[Text shown — start]
= Pascalis Romanus =

12th-century priest, medical expert, and dream theorist

Pascalis Romanus (or Paschal the Roman) was a 12th-century priest, medical expert, and dream theorist, noted especially for his Latin translations of Greek texts on theology, oneirocritics, and related subjects. An Italian working in Constantinople, he served as a Latin interpreter for Emperor Manuel I Komnenos.

==Oneirocriticism==
Pascalis compiled the Liber thesauri occulti, a Latin book on dream interpretation, in 1165 but appears not to have completed it himself. The second book and the first part of the third were translated or adapted from the Oneirocriticon of Achmet and the classical Oneirocritica of Artemidoros. His are the earliest known Latin translations of excerpts from Artemidoros. In the first part of the work, Pascalis also draws on Aristotle, quoting from what he refers to as the liber de naturis animalium.
[Text shown — finish]
- _Work to be completed_
Carry on the text about Pascalis Romanus, picking up after its last sentence. The records are separate material and have no connection to the text on Pascalis Romanus.
[Material supplied — start]
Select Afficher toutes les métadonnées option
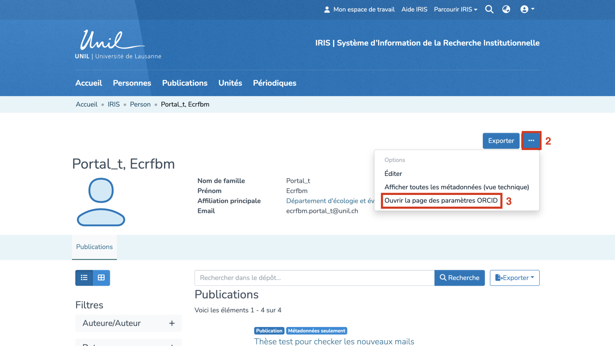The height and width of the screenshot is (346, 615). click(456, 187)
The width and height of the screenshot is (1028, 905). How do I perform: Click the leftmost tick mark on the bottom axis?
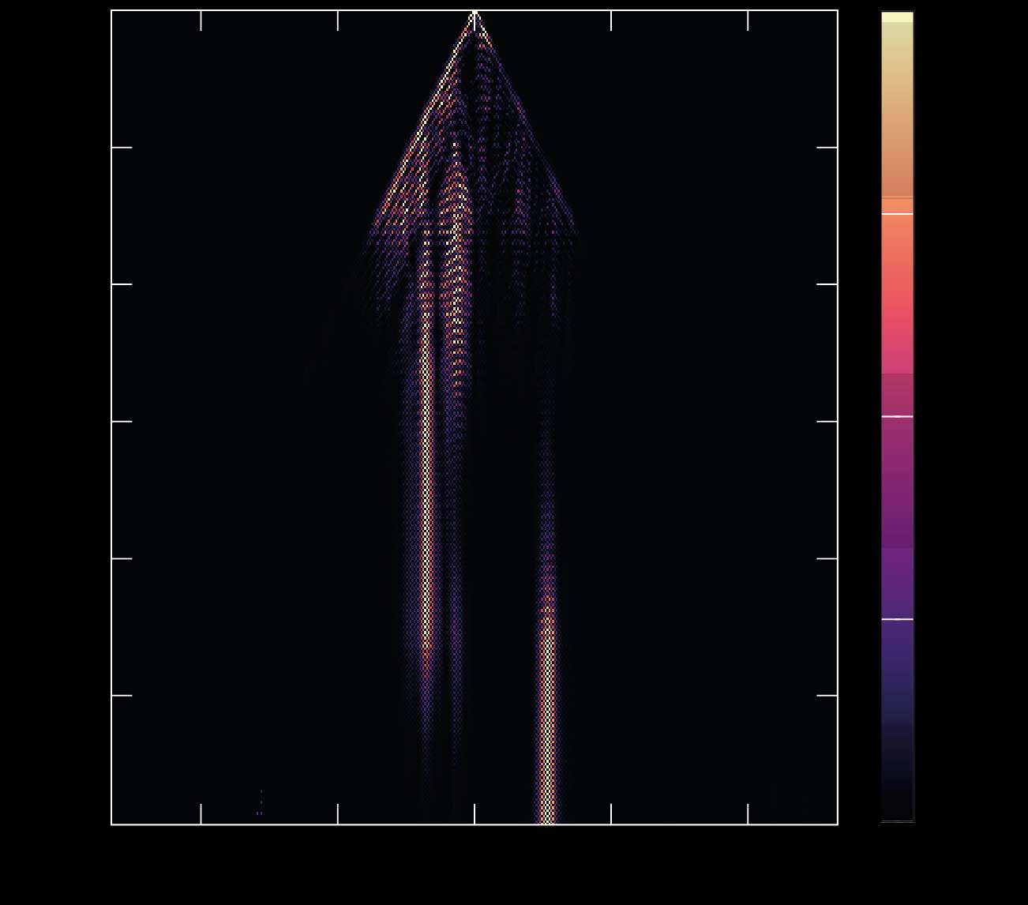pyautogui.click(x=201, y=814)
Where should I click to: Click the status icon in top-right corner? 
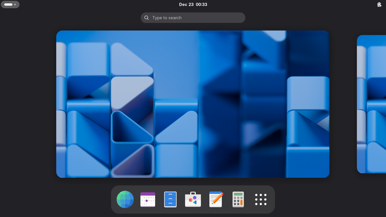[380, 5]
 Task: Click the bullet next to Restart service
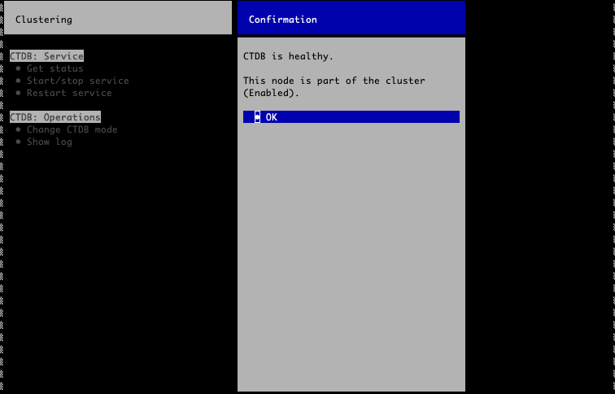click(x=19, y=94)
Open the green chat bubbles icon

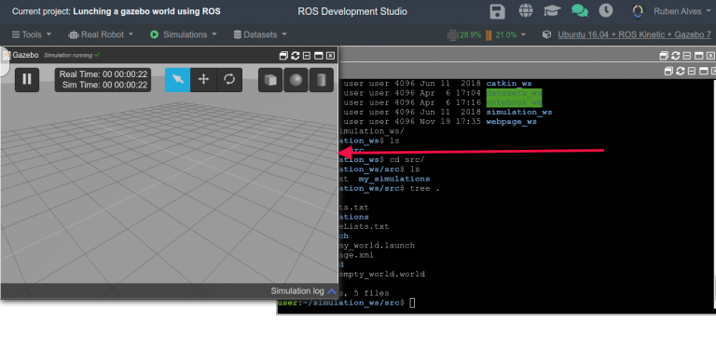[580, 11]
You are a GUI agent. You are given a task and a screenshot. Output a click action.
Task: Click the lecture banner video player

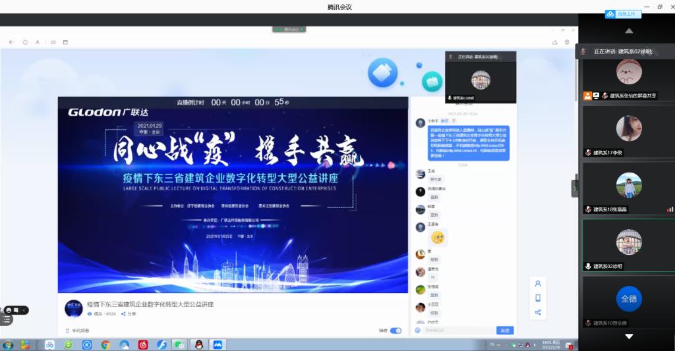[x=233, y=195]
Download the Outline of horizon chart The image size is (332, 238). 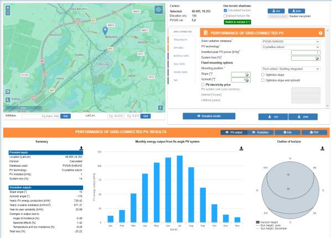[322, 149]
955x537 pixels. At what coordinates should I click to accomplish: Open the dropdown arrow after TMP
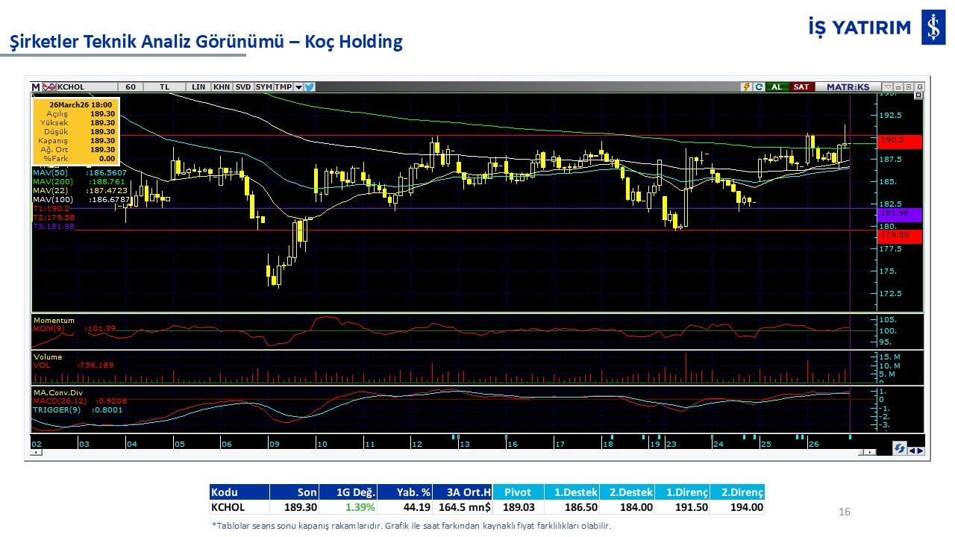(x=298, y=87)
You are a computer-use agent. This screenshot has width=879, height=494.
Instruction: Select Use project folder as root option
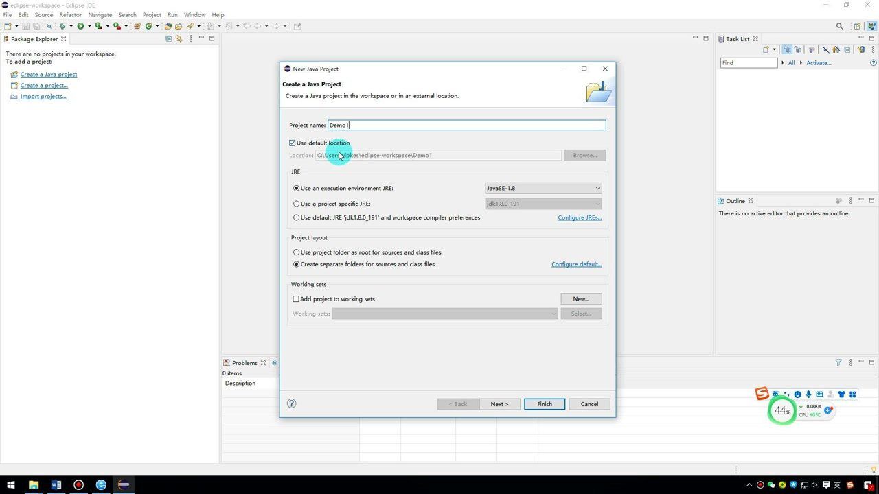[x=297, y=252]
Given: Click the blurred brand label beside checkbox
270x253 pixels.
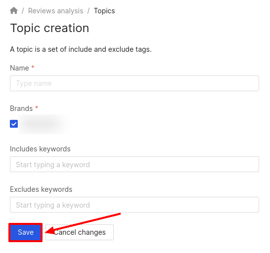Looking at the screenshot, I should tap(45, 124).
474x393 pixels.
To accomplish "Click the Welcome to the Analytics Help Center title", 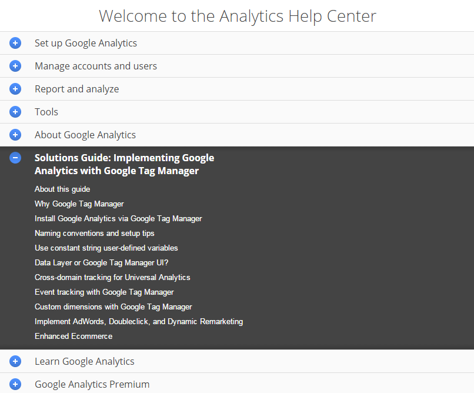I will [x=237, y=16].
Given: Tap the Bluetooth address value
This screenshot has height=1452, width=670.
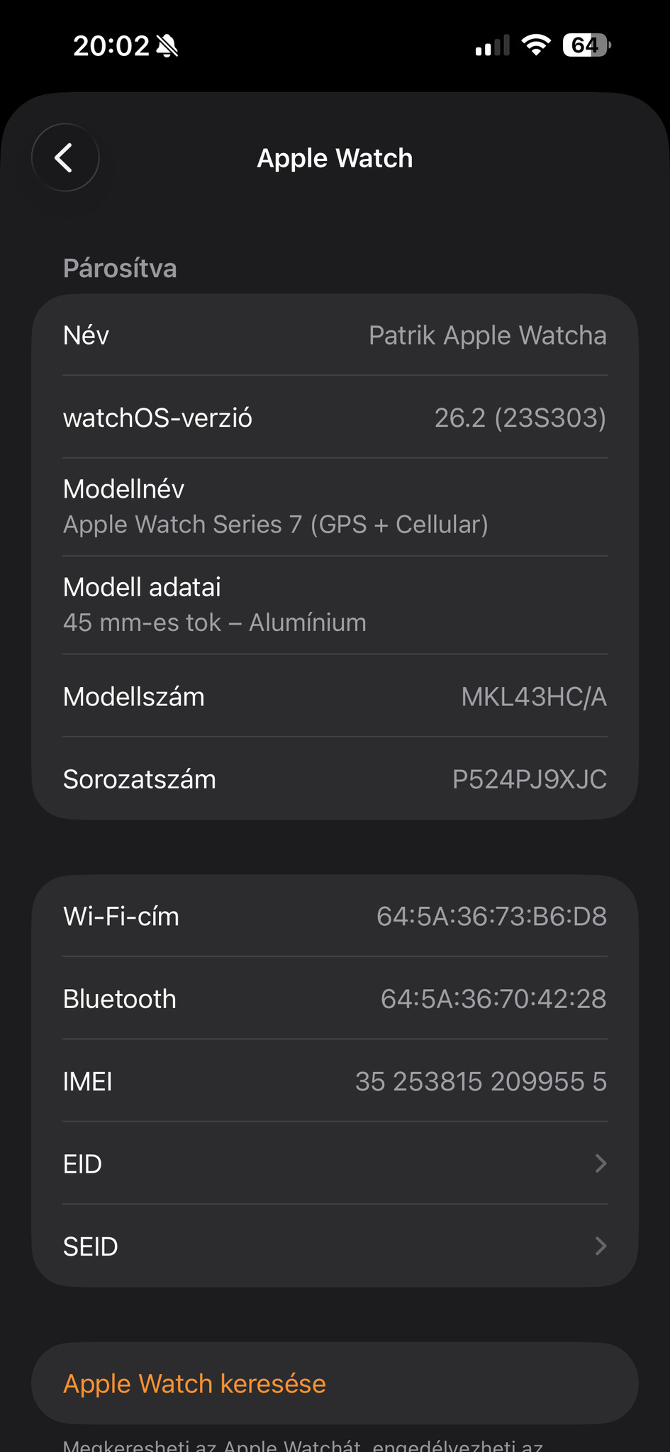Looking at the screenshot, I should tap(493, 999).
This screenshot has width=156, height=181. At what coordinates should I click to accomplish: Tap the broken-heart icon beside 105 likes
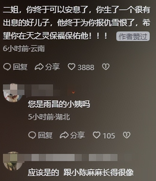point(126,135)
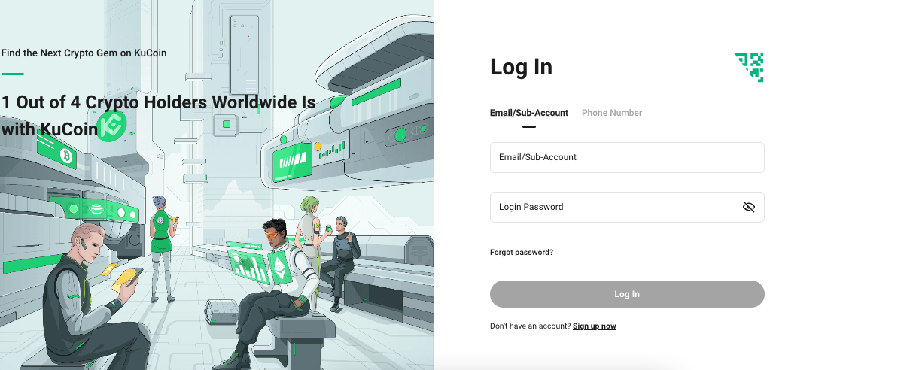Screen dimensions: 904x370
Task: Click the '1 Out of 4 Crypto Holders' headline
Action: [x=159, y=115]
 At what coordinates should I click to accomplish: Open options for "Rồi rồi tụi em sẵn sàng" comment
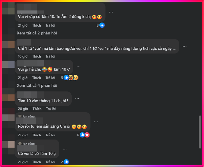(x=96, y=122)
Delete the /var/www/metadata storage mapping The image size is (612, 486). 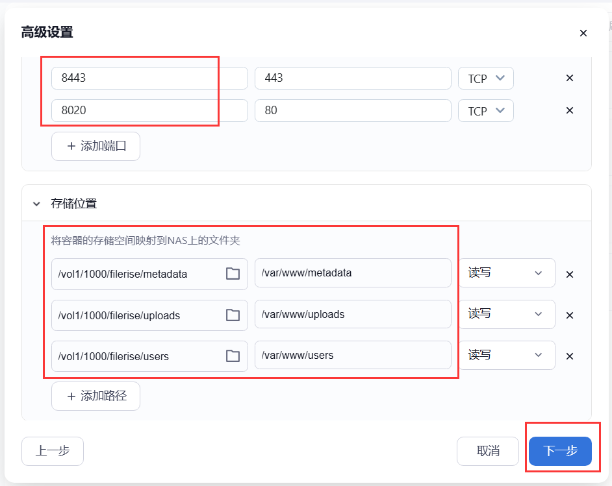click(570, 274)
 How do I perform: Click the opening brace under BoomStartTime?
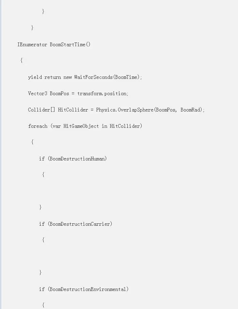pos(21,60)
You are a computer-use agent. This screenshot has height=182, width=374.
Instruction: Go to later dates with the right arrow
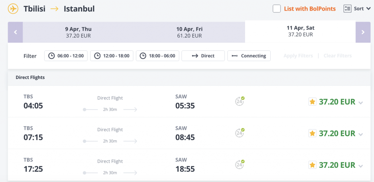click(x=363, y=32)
[Material supplied — finish]
- _Exercise response_
Pascalis works within the dream classification system of Macrobius:
- somnium, a dream requiring interpretation
- visio, a vision that comes true
- oraculum, a prophetic dream mediated by authority
- insomnium, a false or misleading dream caused by bodily disturbance
- visum, a nightmare with supernatural contact
Elaborating on the three "true" types, Pascalis distinguishes each by the degree to which the soul achieves liberty from the body and by literary mode. In the somnium, the soul perceives the future allegorically; in the visio, historically; and in the oraculum, prophetically. The future can sometimes be revealed directly, but often dreams rely on integument, allegory, and figure. Pascalis quotes the Solomon of the occult tradition as saying:

In the multitude of dreams, there is vanity and too many words Ecclesiastes 5:7], and dreams and vain illusions make many to err [Ecclesiasticus 34:7].

What Solomon means, Pascalis goes on to explain, is not that we should avoid the interpretation of dreams, but rather that we should recognize that littera occidit, spiritus autem vivificat ("the letter kills, but the spirit brings to life" 2 Corinthians 3:6]). Reason allows us to investigate the truth that is symbolized.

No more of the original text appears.